Debug Laravel Application with Laravel Debugbar example; In this tutorial we are going to share how to install and use Laravel Debugbar for debuging laravel application. The Laravel Debugbar by Barry vd. Heuvel is a package that allows you to quickly and easily keep tabs on your application during development.
This is a package to integrate PHP Debug Bar with Laravel. It includes a ServiceProvider to register the debugbar and attach it to the output. You can publish assets and configure it through Laravel. We have already share how to unable and disable laravel debugbar easy way.
Note: Use the DebugBar only in development. It can slow the application down (because it has to gather data). You can use this example in your laravel 5, laravel 6, laravel 7, laravel 8 or laravel 9 version.

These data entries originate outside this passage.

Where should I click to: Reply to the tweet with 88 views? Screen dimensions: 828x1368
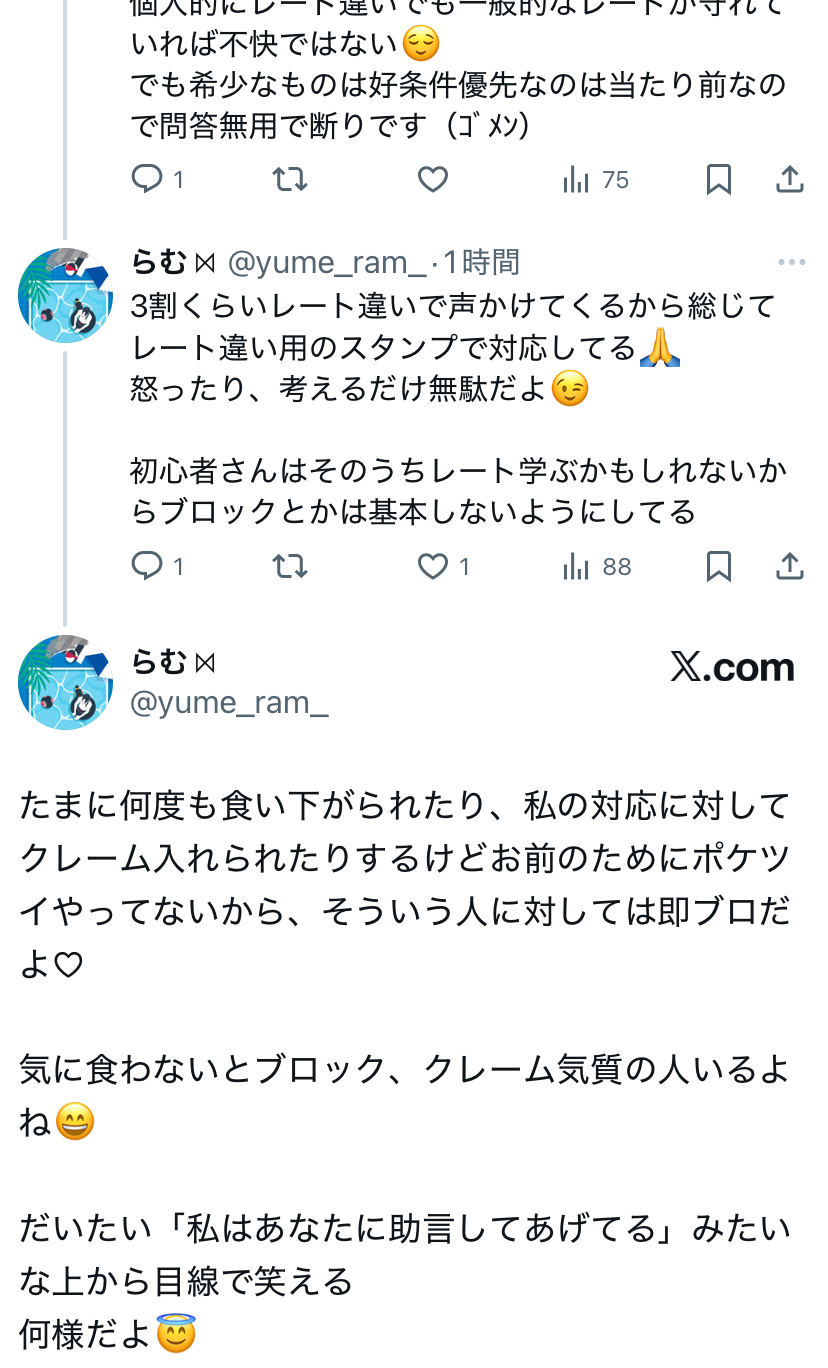(148, 567)
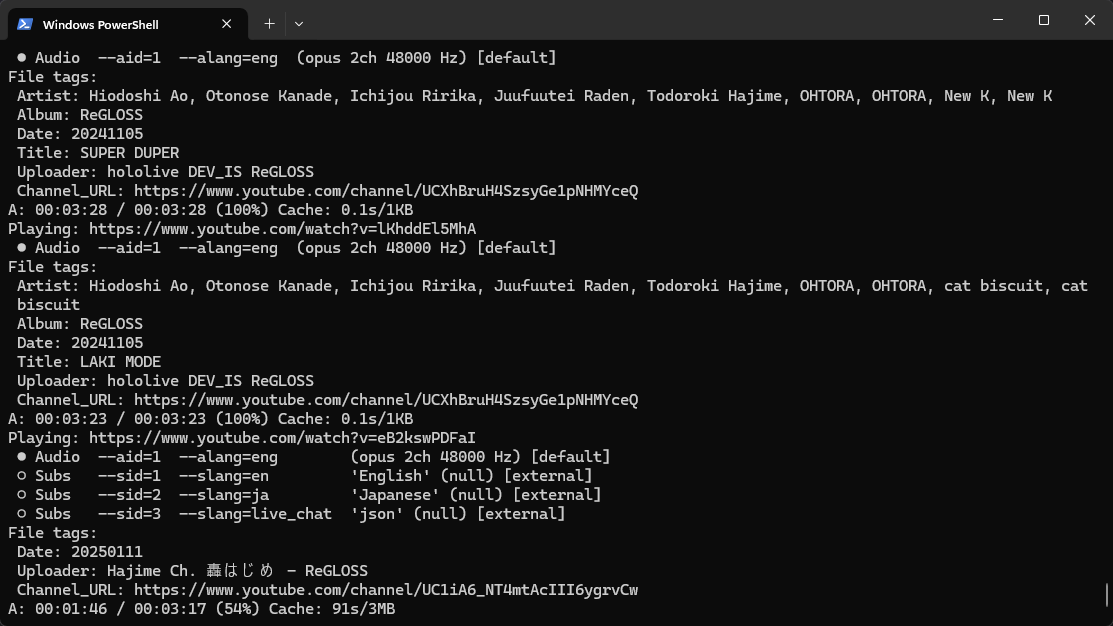This screenshot has height=626, width=1113.
Task: Click the Title: LAKI MODE line
Action: click(89, 362)
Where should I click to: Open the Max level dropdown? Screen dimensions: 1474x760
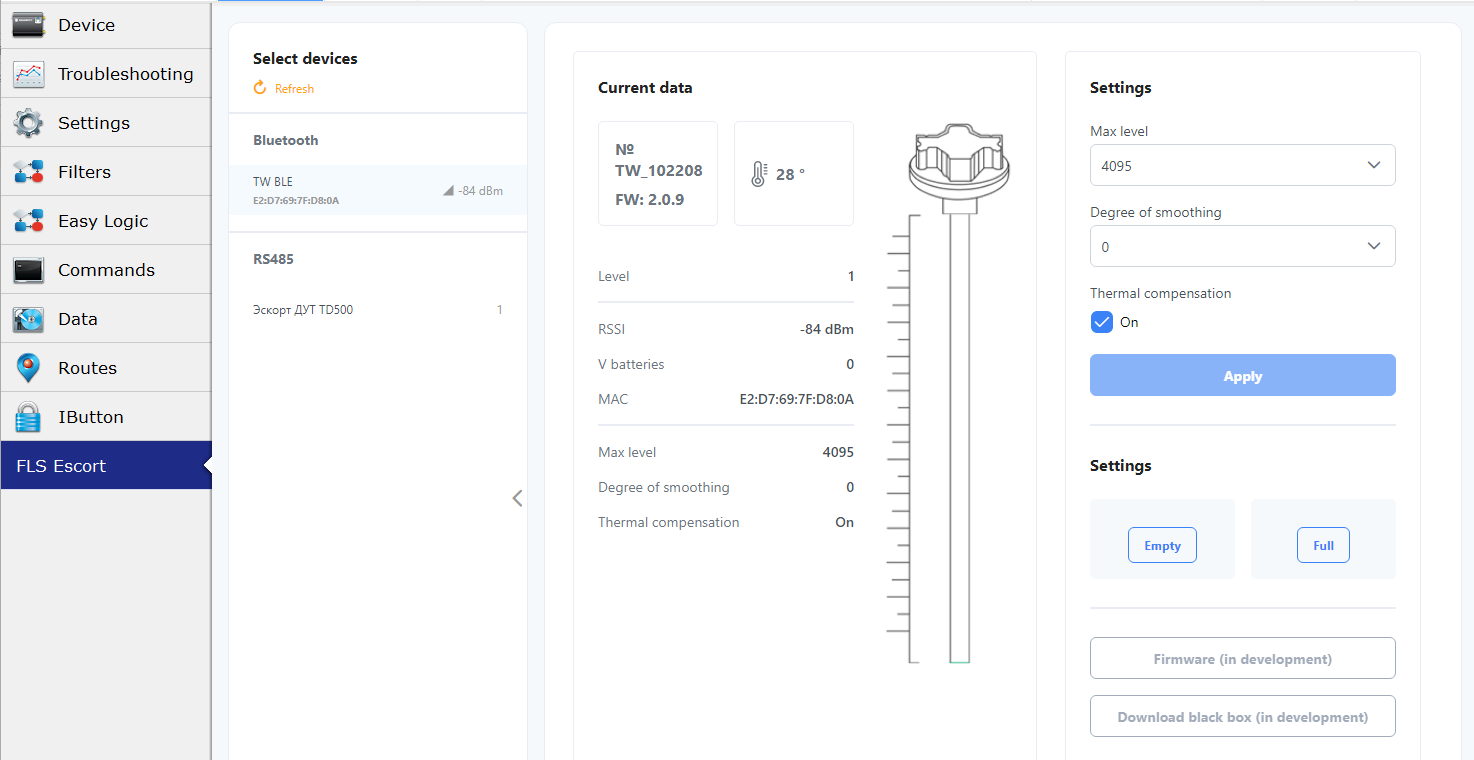1242,166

Follow the following steps to install and use Laravel Debugbar for debugging laravel application queries;
Step 1: Install & Configure the Package
First install the package following command:
composer require barryvdh/laravel-debugbar --dev
To Enable laravel-debugbar, we have to change APP_DEBUG value to true.
Now add the debugbar to your providers and Facade manually in app\Providers\AppServiceProvider.php:
'providers' => [
....
Barryvdh\Debugbar\ServiceProvider::class,
],
'aliases' => [
....
'Debugbar' => Barryvdh\Debugbar\Facade::class,
]
Now publish the service provider of the package:
php artisan vendor:publish --provider="Barryvdh\Debugbar\ServiceProvider"
Step 2: Use Laravel Debugger
Now you can use the laravel debugger with add messages using the Facade (when added), using the PSR-3 levels (debug, info, notice, warning, error, critical, alert, emergency):
Debugbar::info($object);
Debugbar::info([$array]);
Debugbar::error('Error!');
Debugbar::warning('Watch out…');
Debugbar::addMessage('Another message', 'mylabel');
And start/stop timing:
To start or stop timing use like below:
Debugbar::startMeasure('render','Time for rendering'); Debugbar::stopMeasure('render'); Debugbar::addMeasure('now', LARAVEL_START, microtime(true)); Debugbar::measure('My long operation', function() { // Do something… });
Or log exceptions:
If you want to in try catch then you can use debugbar to throw the message.
try {
throw new Exception('foobar');
} catch (Exception $e) {
Debugbar::addThrowable($e);
}
Step 3: Output Laravel Debugger
After the all using above you can see the output of laravel debugger like below in your browser.
To know more about this package, please have a look at Laravel Debugbar official repository.